Pixel coordinate grounding data:
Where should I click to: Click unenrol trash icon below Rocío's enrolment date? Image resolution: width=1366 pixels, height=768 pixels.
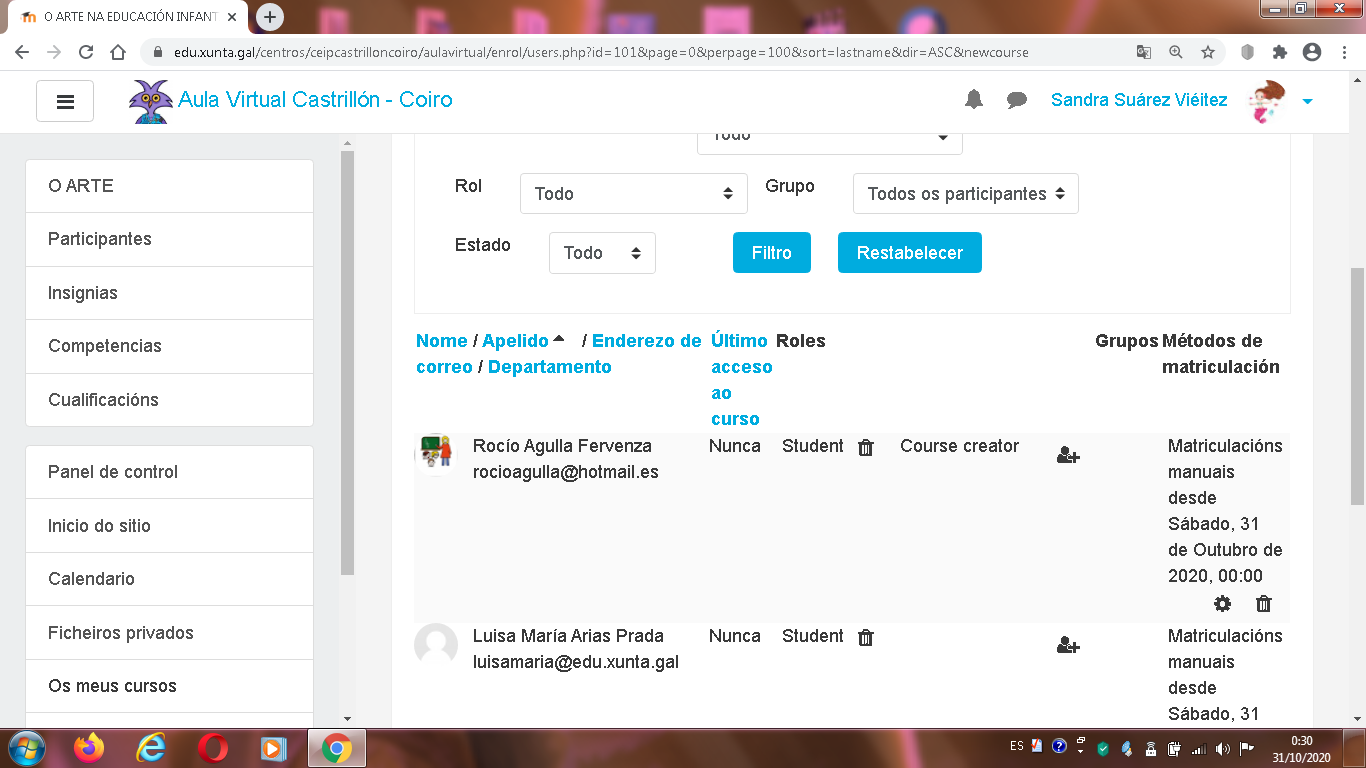click(x=1264, y=604)
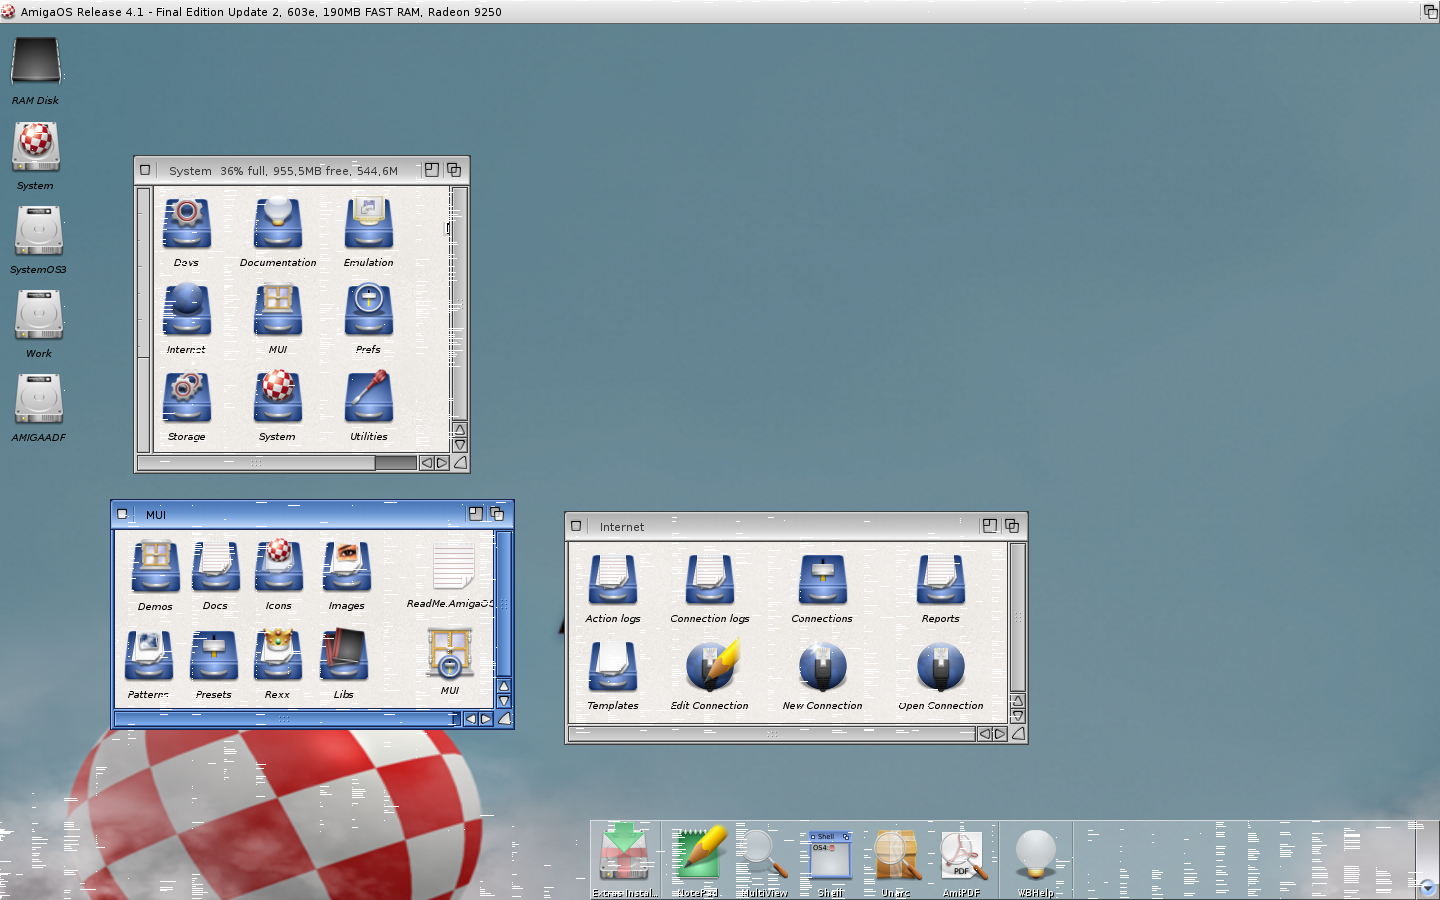Click the System window horizontal scrollbar
This screenshot has height=900, width=1440.
(258, 463)
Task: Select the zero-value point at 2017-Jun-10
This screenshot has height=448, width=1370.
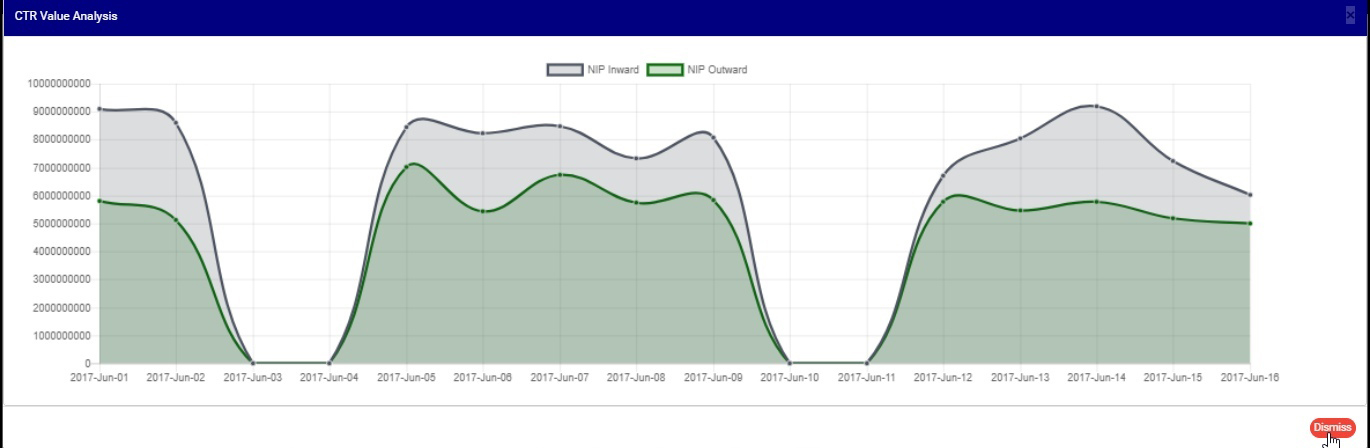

_Instructions for the task_:
Omit every picture while printing the data word for word.

_Task solution_:
Where should I click to: Click unenrol trash icon below Rocío's enrolment date? Image resolution: width=1366 pixels, height=768 pixels.
click(x=1264, y=604)
Click the System window horizontal scrollbar
This screenshot has height=900, width=1440.
(258, 463)
Task: Select the zero-value point at 2017-Jun-10
This screenshot has height=448, width=1370.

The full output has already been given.